No answer has been posted to that question.
All that you've received is a comment, and comments are very different from answers. They cannot be accepted, they do not affect the reputation of the contributor, and they are frequently cleaned up by moderators.
If, as in your case, your question has been "answered" by a comment, you have a couple of choices:
You can reply to the user who posted the comment (using the @ reply syntax), inform them that their solution has solved your problem, and ask them to "promote" their comment to an actual answer. Once they've done that, you can accept their answer just as described in the Help Center and the FAQ.
If you have some additional information or code that you can add to the comment, or if you've asked the user who posted the comment to post an answer but they haven't done so within a day or two, you can post an answer yourself. Answering your own question is totally encouraged; it shows that you're an active participant and able to solve problems yourself. There are some restrictions on new users accepting their own answer to avoid poor sportsmanship, but after 8 hours, you can acccept it just like any other. And you should do so! After all, it is the answer and it best solved your problem.
If you do not think the answer to your question would ever be useful to anyone else in the future of the Internet, you can simply delete it.

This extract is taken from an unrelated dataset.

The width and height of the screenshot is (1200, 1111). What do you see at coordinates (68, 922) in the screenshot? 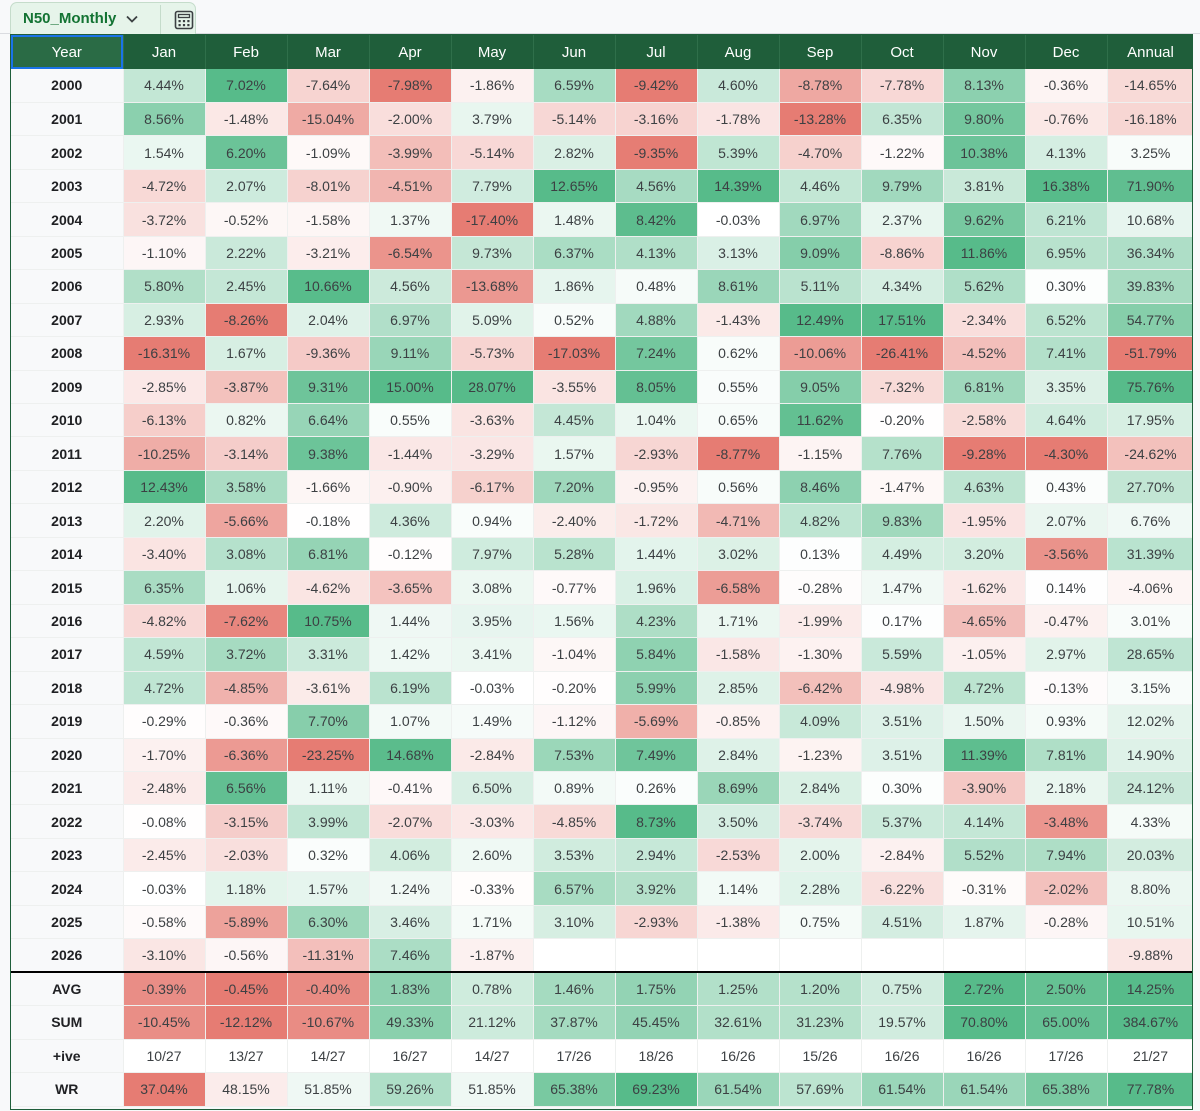
I see `row-year-cell: 2025` at bounding box center [68, 922].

Questions can be deleted by the original poster until they have received at least one upvoted answer. But you should use this power very sparingly: our goal is to build up a comprehensive database of high-quality answers to a diverse array of programming questions. Deleting questions with a correct answer is counter-productive to that goal. Only delete questions where the answer is something like "oops, you made a typo".
A feature to "accept" a comment as if it were an answer has been proposed numerous times, but extensive discussion has concluded that it is not a good idea. It would be encouraging the wrong thing. We want people to post answers, not comments.